ArsTechnica发言人说，在一位匿名用户向该网站举报图片（下图）的奇怪链接后，ArsTechnica删除了这个去年11月创建的账户。

Mandiant说，它已确定该代码属于一个名为UNC4990的威胁行为者，自2020年以来，它一直在跟踪该行为者。对于大多数用户来说，这些指令没有任何作用。它只能在已经包含第一阶段恶意软件（explorer.ps1）的设备上运行。UNC4990通过受感染的闪存盘传播第一阶段，这些闪存盘被配置为链接到托管在GitHub和GitLab上的文件。

第二阶段被称为"空空间"，是一个在浏览器和文本编辑器中显示为空白的文本文件。然而，用十六进制编辑器打开它，就会看到一个二进制文件，该文件使用空格、制表符和新行等巧妙的编码方案来创建可执行的二进制代码。Mandiant承认以前从未见过这种技术。

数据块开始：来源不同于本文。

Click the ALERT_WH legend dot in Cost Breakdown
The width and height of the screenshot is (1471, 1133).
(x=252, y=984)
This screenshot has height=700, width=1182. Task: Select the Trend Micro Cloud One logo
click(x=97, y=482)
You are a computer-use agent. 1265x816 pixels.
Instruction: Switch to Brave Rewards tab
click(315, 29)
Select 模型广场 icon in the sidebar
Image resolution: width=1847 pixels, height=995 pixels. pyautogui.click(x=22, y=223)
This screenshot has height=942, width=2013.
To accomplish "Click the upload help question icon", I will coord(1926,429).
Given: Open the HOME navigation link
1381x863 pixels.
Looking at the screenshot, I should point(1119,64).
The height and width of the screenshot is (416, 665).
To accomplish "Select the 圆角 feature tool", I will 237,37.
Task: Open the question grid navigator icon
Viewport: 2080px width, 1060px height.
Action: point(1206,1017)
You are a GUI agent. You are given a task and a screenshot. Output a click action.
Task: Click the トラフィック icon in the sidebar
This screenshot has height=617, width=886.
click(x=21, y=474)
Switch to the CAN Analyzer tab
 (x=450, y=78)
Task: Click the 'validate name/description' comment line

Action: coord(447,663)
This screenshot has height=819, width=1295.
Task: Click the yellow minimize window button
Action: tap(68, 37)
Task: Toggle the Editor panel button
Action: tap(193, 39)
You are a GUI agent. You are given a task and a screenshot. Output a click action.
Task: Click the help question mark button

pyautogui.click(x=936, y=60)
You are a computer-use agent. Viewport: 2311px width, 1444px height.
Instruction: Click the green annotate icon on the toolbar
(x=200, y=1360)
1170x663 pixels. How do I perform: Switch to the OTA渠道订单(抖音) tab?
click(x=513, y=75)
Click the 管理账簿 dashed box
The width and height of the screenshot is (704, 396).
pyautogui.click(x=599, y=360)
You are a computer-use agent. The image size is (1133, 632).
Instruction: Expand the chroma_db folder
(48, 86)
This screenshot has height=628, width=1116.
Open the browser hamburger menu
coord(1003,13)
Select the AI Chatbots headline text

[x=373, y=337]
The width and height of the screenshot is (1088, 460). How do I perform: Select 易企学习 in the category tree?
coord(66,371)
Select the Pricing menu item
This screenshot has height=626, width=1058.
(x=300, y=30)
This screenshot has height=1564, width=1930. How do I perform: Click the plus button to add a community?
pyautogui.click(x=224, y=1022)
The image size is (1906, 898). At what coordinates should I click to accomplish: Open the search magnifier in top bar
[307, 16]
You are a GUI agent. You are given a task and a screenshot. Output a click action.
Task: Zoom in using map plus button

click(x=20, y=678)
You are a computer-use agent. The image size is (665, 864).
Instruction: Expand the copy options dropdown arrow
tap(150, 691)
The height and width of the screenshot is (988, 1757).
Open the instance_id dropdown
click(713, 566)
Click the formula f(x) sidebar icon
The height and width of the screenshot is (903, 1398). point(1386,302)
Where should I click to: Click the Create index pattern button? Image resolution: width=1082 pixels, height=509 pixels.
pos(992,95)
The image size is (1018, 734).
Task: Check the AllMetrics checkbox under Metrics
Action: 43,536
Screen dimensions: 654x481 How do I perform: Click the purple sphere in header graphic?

Mandiant的研究员YashGupta表示："这是我们看到的一种不同的、新颖的滥用方式，很难被发现。是我们在恶意软件中通常见不到的。这对我们来说非常有趣，也是我们想要指出的。"

执行后，Emptyspace会不断轮询命令和控制服务器，并根据命令下载一个名为"Quietboard"的后门。UNC4990利用该后门在受感染的机器上安装加密货币矿机。不过，Mandiant表示，它只追踪到一个安装Quietboard的实例。

鉴于Quietboard的罕见性，UNC4990的攻击造成的威胁微乎其微。但是，explorer.ps1和Emptyspace的感染率可能会更高，从而使用户易受攻击。Mandiant在其博客中解释了如何检测感染。